The son of a Black man killed last year by a Georgia state trooper attempting a traffic stop over a broken tail light said Monday he will march across a stretch of southeast Georgia in hopes of getting federal authorities to take up the case.
Brook Bacon is trying to get renewed attention to the slaying of his father, 60-year-old Julian Lewis nearly three months after a grand jury in rural Screven County declined to indict the trooper who shot him in the head.
“That can't be left unchallenged,” Bacon told reporters during an online news conference with his attorneys. He added: “In split-second moments, these tragedies happen and too often they get swept aside."
Trooper Jacob G. Thompson was fired by the Georgia State Patrol and jailed on charges of felony murder and aggravated assault soon after Lewis was killed on Aug. 7, 2020, in Screven County. Thompson said Lewis tried to flee a traffic stop for a broken tail light.
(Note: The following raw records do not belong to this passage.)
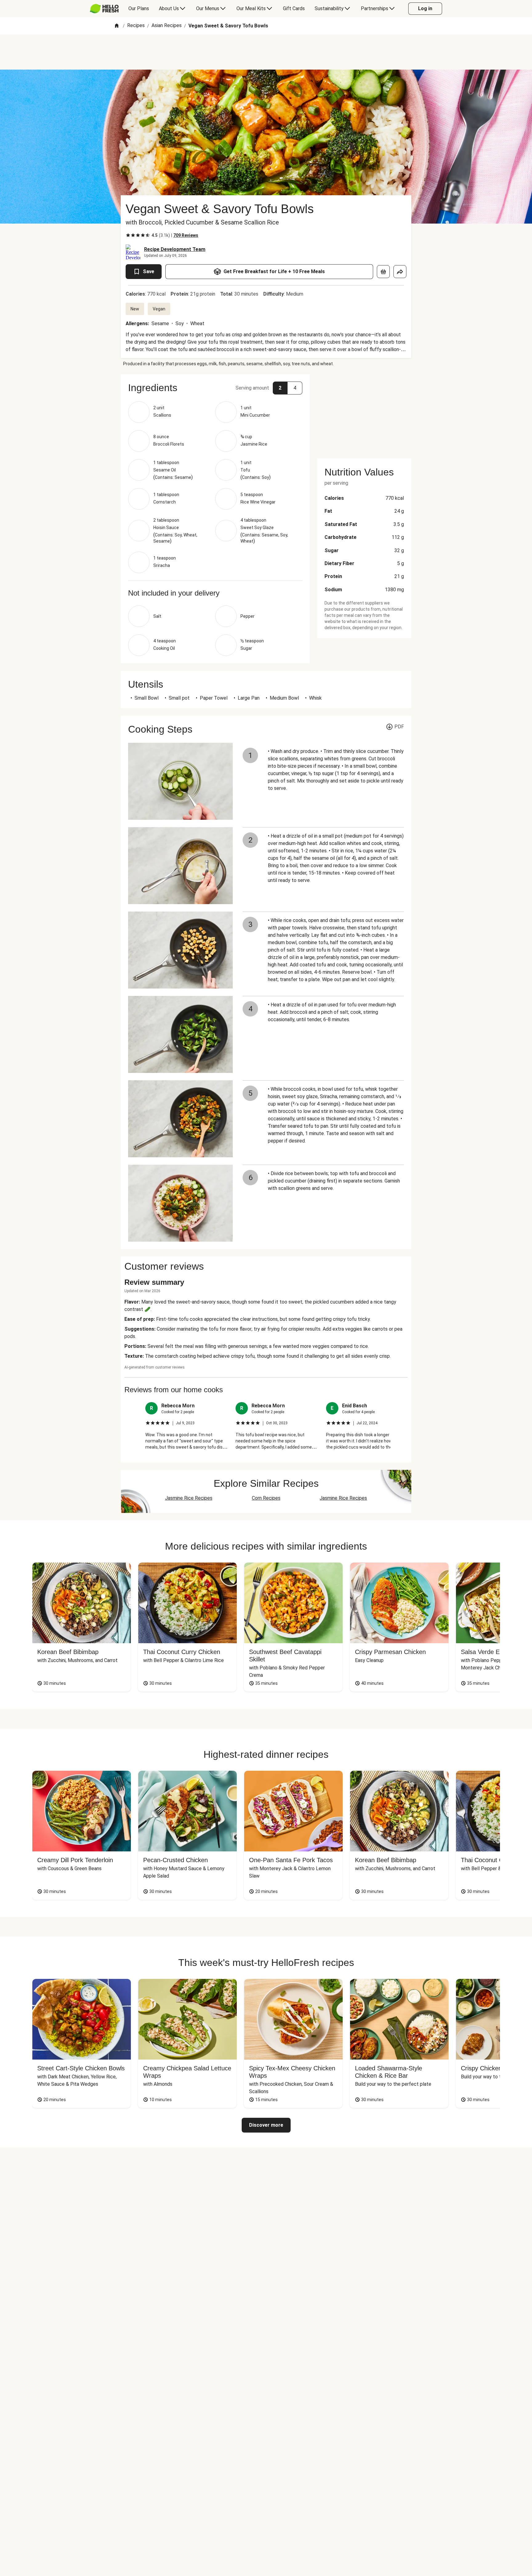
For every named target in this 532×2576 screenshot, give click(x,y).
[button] (215, 388)
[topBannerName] (266, 52)
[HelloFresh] (104, 8)
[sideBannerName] (364, 412)
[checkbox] (128, 235)
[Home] (116, 26)
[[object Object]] (383, 271)
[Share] (399, 271)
After a short chase, the trooper forced Lewis' car into a ditch.
Thompson wrote in his incident report that he shot Lewis as Lewis was revving his engine and turning his steering wheel, as if he was trying to ram the trooper. But Georgia Bureau of Investigation Agent Dustin Peak later testified in court that was impossible. Peak said Lewis’ car battery disconnected when his vehicle hit the ditch, leaving the car inoperable.
The murder case in state court stalled in late June, when a grand jury declined to indict Thompson. Ogeechee Judicial Circuit District Attorney Daphne Totten, whose office was prosecuting the case, has not said whether she will try again to indict the former trooper.
“It’s so outrageous that we have to call on federal intervention,” said Mawuli Davis, an attorney for Thompson's family.
Starting Thursday, Bacon plans to set out with his lawyers and civil rights activists on a 60-mile (96-kilometer) march from the scene of the shooting in Screven County to the federal courthouse in downtown Savannah. They expect to finish the trek on Monday.
After the grand jury decided against moving forward with charges, Thompson's defense attorney, Keith Barber, said the former trooper was “only doing his job” to protect the public and “acted in self-defense” when he shot Lewis.
Bacon and other members of Lewis' family have said they feel even more strongly that he was murdered after prosecutors in July showed them dash-camera video of the shooting. They have called on Totten to release that video to the public and to bring the case before a new grand jury.
Totten has not said what her office plans to do. She did not immediately return phone and email messages Monday.
This story has been corrected to show that the name of Julian Lewis' son is Brook Bacon, not Brooks Bacon.